2006 Denser color. Rich nose, showing some new oak and some plums. Still very youthful, but the oak is currently intruding a touch. More raspberry notes on the palate, with impressive depth and a fine, long finish. Perhaps one could hope for a little more detail to emerge with time.
2005 A full purple color, with an attractive sheen of new oak on top of the plump fruit. Here the oak is playing second fiddle to the concentration of the fruit. The acidity is correct, the tannins are completely hidden behind the intensity of the fruit, and the length is certainly there. This is a giant in the making — quiet at the moment but with great potential and a feeling of magical fruit waiting to be unleashed.
2004 The color is clearly starting to evolve, with a first touch of sous-bois on the nose. The leaves are beginning to fall in autumn. It is beginning to dry a little and does not have grand cru length.
2003 Full dark color. Rich, almost meaty, with chocolate and coffee notes tied in with dark red fruit. Full and lush on the palate, with evident tannins and some acidulation. They decided to press some of the unripe secondgeneration grapes to obtain verjus, in order to provide acidity in as natural a form as possible, having referred back to Grandfather Lamarche’s vintage notes for 1947. But it is not clear to me how this 2003 will evolve.
2002 Pale but fine and with a still-youthful color. Fine, gentle, and fragrant nose, with very pretty, delicate red fruits. A fraction dry at the back and without quite the persistence of some vintages. Agreeable “plus,” but perhaps a touch below par for the vintage.
2001 Middling color, beginning to develop secondary aromas but with some fresher floral notes (peonies, perhaps). Then the fruit swells on the palate, with nothing dry behind and medium-plus length. A wine to enjoy now; a good result for a fairly anonymous vintage.
2000 Decanted from a magnum. Fine, full color, now beginning to turn but still showing vigor. The bouquet starts to evolve fast, and the palate is beginning to dry out, with a noticeably chocolaty finish. One might have expected something a little sweeter and more succulent this vintage, and this sample is perhaps not representative of a wine that usually shows better.
1999 The color is not quite pure and bright, and the nose seems somewhat singed at the edges.
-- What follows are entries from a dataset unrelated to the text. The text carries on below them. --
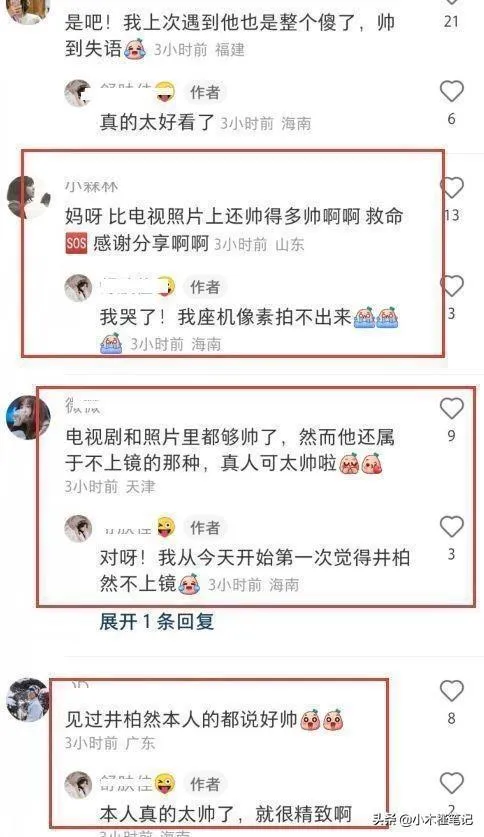
Task: Like author reply about 井柏然不上镜
Action: [x=451, y=527]
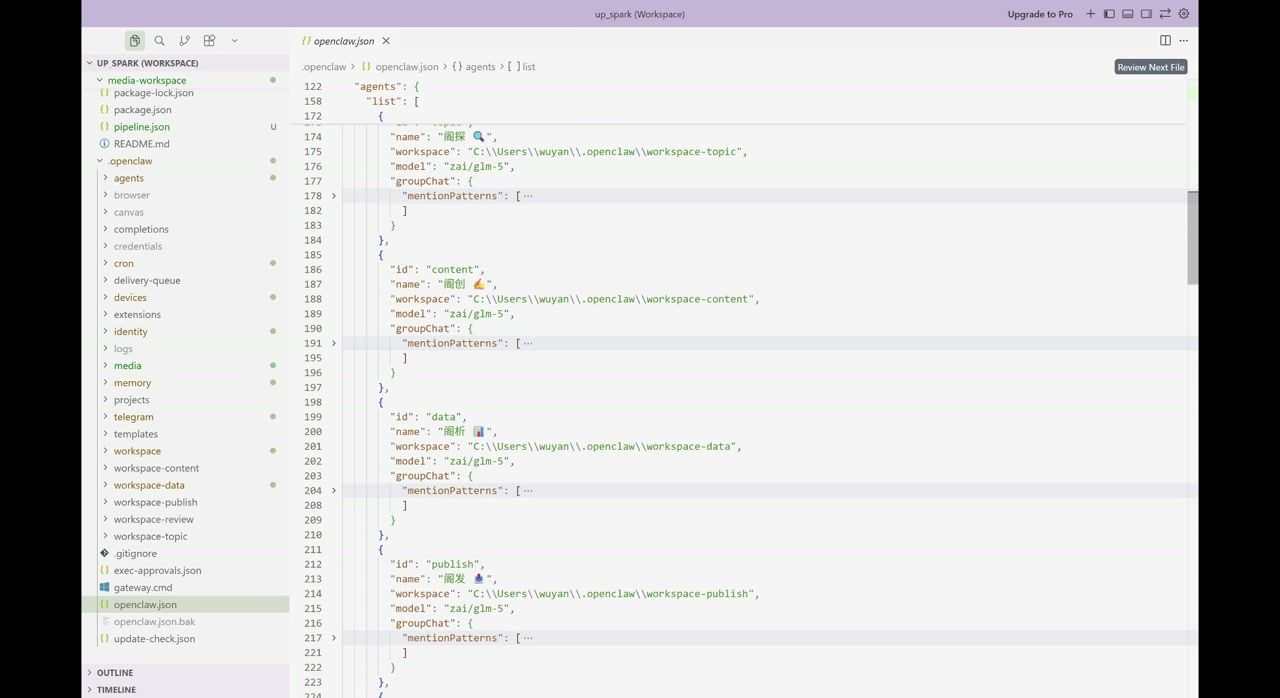Select the Explorer view icon

(135, 41)
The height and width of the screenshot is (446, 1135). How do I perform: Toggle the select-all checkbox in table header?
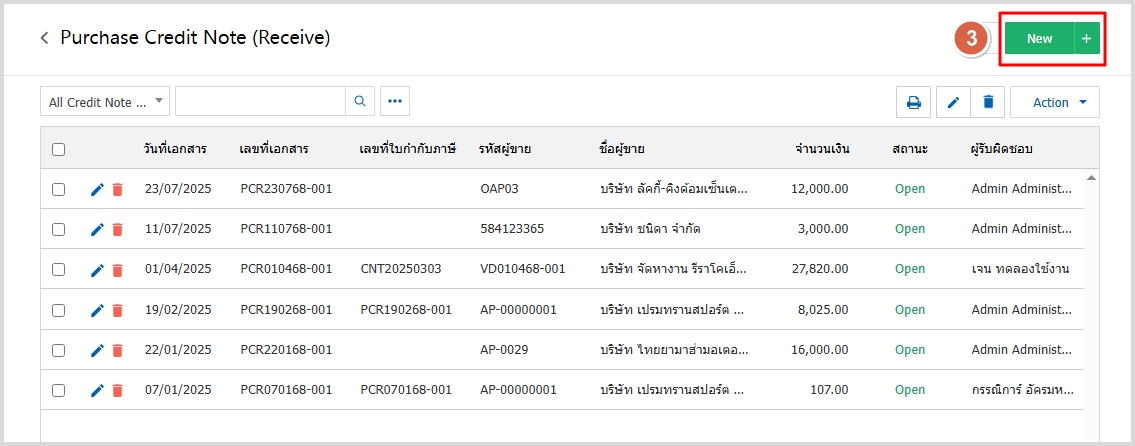coord(59,149)
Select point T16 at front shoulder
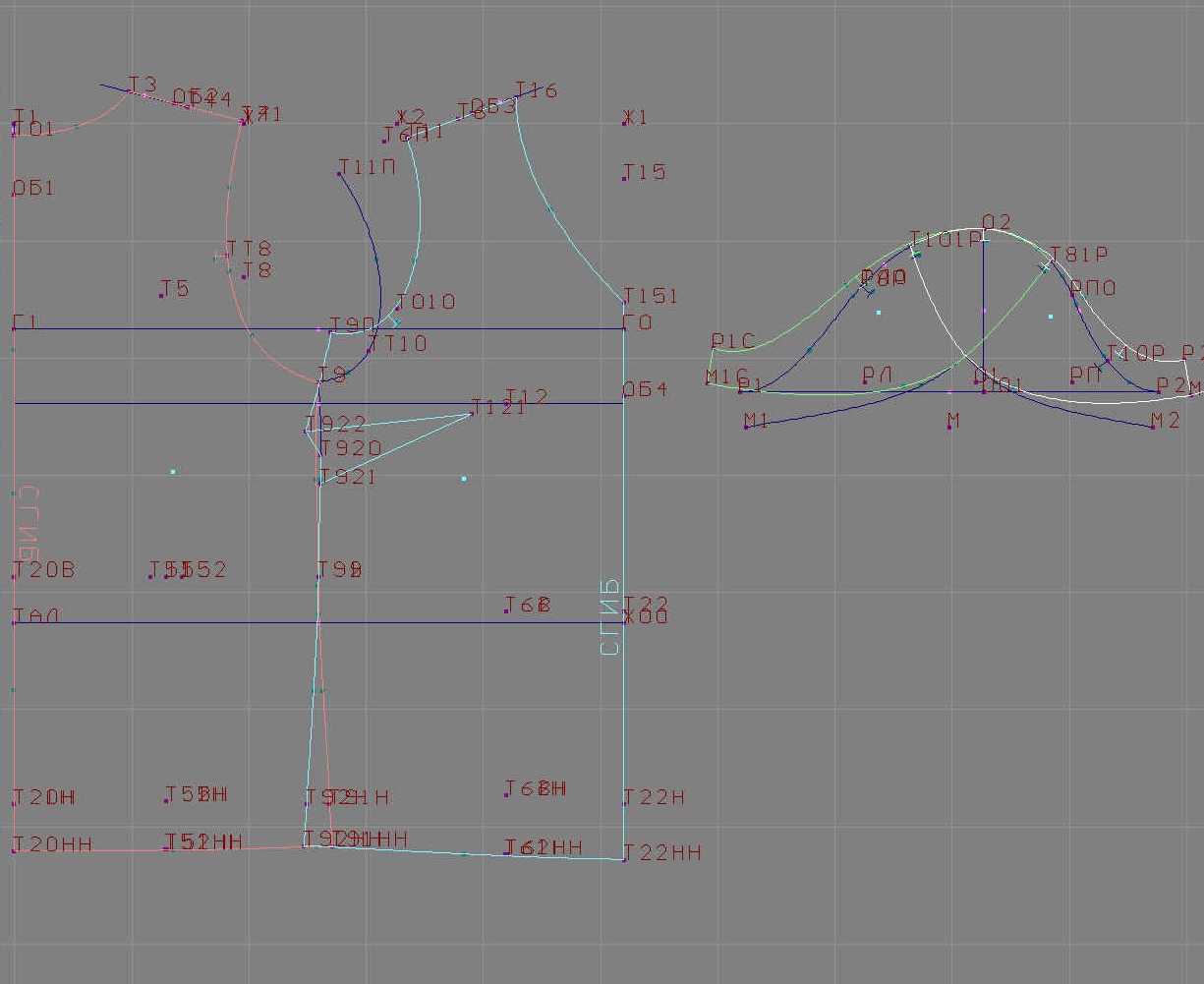 [516, 97]
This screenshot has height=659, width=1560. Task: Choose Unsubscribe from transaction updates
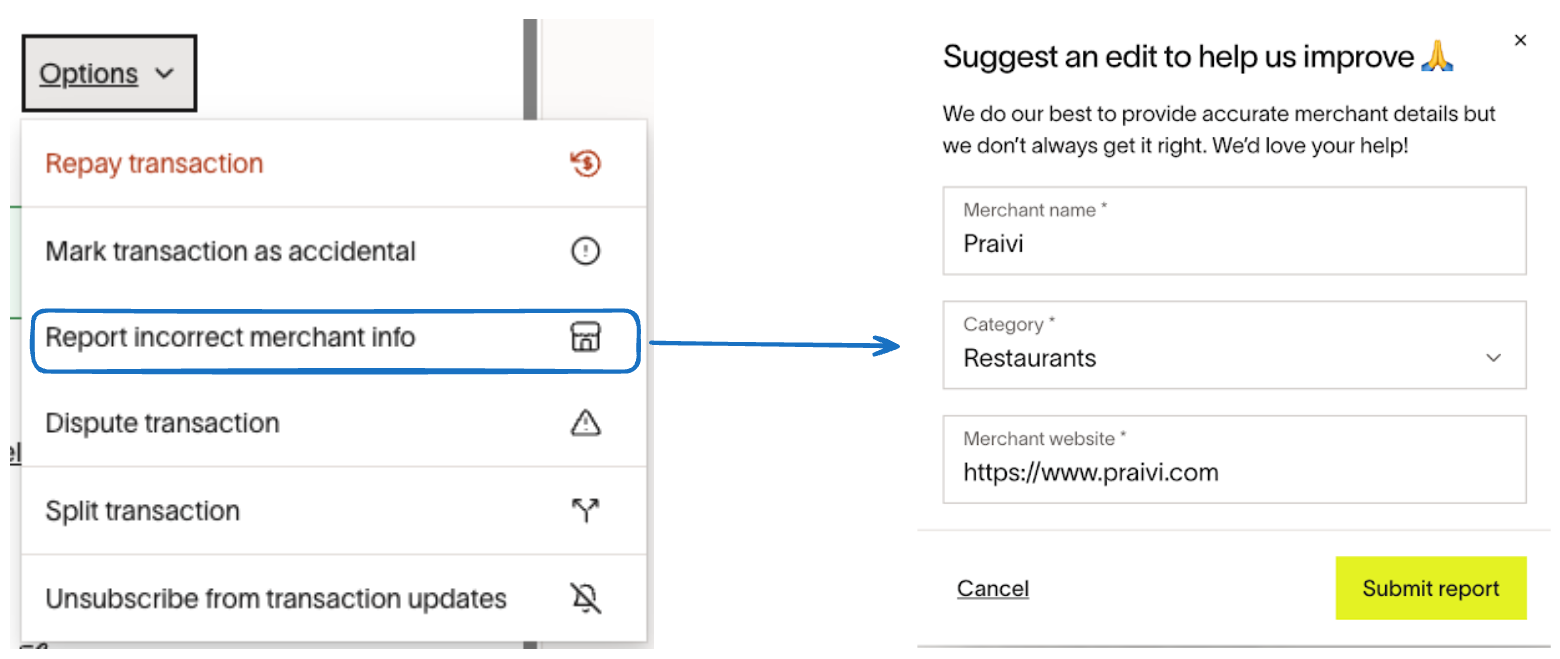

Ditto the fruit in the mouth, while the finish is overly tannic. Overall, the wine comes through as a bit cooked; it seems as though the right decisions were not made in what should be a very fine vintage.
1998 Bright color, still with some purple, while developing a more serene tint. The nose is backward at first and a bit muddled, but it really feels as though it will come through. This vintage, they did get right! Much more substance than the ’99, a real mouthful. Some aspects of evolution around the edges, but the core remains energetic and vibrant. Fresh red fruits to finish. A very good result.
1997 The color is on the lighter side and taking on some orange — fair enough for this vintage. The bouquet gets prettier and prettier in the glass, with lovely strawberry notes and the beautiful perfume of a wine maturing gracefully. Neither the weight nor the class of the ’98, but lovely now.
1991 The first magnum was no longer in good condition. The second magnum had a brighter color, and a bouquet consistent with its age, mixing fruit with undergrowth. There is a slight astringency on the palate, but the red fruit, tinged with notes of orange, keeps coming back. Indeed, the fruit thickened with time in the glass. Still an interesting wine.
1955 Pale amber. Attractive, delicate, complex old nose, with some vigor. A little sweeter on the palate than expected, though with greener Jerusalem-artichoke notes — graceful old Pinot from not-quite-ripe grapes. Again, a hint of orange blossom. A soothing old wine.
Jasper Morris, while not the agent for Domaine Lamarche in any market, does buy and sell wines from this producer.